Problem description: Whenever the word "named" shows up in a line of the data, copy that line.

Collected data:
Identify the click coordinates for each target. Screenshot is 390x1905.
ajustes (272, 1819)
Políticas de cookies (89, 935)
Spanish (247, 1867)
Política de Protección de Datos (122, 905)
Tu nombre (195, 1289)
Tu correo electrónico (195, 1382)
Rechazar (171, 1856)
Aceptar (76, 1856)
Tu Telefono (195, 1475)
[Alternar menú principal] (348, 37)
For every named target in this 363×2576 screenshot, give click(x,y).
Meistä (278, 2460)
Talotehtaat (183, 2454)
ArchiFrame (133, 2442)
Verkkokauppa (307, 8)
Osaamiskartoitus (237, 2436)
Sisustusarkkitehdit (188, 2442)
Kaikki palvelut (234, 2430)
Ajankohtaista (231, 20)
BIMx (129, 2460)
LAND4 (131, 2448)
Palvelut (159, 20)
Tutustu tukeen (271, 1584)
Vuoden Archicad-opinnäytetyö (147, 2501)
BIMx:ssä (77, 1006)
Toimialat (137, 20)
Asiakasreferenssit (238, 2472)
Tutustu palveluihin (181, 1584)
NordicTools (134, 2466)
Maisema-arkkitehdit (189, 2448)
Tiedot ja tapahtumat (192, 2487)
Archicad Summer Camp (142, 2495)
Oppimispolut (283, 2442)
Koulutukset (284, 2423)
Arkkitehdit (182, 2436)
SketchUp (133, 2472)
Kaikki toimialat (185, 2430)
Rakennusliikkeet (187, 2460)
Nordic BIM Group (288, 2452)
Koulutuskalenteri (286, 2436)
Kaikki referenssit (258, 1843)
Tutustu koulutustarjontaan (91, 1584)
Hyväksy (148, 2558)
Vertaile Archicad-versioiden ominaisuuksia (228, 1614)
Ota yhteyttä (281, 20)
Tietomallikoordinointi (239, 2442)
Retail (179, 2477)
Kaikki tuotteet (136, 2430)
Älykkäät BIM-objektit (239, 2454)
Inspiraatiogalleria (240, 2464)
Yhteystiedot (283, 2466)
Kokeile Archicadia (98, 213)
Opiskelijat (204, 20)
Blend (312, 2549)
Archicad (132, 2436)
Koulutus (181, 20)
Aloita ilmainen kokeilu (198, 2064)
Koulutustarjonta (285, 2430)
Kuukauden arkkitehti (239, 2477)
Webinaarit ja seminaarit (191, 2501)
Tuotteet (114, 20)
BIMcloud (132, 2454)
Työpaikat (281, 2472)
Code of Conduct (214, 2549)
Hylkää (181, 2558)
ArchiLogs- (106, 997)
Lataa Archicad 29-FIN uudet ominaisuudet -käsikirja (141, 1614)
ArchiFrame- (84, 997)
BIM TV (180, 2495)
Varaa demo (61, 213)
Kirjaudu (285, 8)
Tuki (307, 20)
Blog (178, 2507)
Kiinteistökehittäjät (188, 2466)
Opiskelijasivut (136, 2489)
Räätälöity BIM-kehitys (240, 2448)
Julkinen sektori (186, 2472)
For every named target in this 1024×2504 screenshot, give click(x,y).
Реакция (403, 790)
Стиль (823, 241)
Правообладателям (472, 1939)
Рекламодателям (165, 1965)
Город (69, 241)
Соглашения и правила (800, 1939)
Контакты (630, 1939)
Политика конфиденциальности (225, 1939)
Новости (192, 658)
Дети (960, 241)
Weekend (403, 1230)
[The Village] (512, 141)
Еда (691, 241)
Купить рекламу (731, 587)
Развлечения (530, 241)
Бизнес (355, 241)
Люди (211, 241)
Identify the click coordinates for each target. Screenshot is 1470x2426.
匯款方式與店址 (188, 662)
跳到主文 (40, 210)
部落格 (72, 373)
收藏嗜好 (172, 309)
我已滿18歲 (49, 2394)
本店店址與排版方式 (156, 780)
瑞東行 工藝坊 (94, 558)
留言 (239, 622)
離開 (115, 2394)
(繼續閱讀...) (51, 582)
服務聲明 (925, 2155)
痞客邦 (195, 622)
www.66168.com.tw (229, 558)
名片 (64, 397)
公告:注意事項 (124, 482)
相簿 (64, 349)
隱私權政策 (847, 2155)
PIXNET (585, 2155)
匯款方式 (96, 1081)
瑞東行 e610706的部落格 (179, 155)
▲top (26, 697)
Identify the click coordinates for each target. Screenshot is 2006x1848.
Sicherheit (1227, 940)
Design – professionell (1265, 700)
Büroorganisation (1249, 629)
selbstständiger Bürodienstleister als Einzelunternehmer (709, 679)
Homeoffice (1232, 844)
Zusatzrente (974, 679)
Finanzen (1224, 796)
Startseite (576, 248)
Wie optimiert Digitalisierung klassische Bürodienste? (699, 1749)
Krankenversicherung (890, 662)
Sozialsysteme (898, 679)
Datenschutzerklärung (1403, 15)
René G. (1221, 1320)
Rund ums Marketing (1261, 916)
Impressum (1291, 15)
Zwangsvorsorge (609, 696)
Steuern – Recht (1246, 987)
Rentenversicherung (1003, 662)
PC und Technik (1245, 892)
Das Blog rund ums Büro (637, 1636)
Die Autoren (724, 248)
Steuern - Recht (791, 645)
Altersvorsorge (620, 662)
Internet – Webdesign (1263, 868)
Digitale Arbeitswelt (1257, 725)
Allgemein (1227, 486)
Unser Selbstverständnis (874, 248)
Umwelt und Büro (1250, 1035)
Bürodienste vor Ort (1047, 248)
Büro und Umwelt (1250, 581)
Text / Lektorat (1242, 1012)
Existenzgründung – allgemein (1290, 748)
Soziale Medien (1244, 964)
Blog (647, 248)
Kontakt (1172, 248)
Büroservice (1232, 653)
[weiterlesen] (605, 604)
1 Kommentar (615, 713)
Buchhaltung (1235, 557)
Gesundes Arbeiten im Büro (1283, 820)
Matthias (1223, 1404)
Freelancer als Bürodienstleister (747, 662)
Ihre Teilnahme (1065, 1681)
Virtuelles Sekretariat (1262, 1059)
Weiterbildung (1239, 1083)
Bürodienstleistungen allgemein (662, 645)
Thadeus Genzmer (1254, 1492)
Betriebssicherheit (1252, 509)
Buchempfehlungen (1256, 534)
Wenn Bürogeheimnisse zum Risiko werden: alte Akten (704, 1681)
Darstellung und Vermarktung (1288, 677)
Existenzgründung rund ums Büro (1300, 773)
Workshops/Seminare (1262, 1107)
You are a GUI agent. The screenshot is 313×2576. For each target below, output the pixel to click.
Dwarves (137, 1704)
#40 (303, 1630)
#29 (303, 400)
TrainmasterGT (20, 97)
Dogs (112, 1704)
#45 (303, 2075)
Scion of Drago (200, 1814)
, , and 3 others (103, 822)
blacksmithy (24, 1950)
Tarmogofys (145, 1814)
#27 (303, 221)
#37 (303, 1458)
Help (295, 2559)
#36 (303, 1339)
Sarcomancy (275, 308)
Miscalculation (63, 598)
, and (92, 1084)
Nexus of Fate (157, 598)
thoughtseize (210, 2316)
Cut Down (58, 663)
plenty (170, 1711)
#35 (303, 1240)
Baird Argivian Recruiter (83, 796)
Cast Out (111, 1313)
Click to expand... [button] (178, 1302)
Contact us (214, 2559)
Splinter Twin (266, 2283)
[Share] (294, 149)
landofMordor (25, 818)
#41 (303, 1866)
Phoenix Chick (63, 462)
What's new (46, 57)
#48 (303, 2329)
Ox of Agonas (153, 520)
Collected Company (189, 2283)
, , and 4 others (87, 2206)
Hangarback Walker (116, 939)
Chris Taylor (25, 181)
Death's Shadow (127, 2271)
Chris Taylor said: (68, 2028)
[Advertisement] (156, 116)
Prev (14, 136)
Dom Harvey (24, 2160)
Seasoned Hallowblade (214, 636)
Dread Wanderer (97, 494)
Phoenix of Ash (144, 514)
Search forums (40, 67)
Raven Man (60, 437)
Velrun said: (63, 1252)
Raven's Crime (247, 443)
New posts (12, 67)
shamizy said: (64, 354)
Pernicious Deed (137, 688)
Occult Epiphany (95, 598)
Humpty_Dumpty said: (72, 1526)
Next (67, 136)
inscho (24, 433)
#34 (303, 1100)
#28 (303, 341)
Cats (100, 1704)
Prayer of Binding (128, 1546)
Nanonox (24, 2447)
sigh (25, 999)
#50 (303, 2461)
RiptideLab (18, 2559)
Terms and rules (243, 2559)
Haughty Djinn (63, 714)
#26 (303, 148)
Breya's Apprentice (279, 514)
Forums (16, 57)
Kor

Task output:
For every named target in this 363×2576 screenshot, give click(x,y).
For every named target in this 1024×2504 screenshot, give click(x,y).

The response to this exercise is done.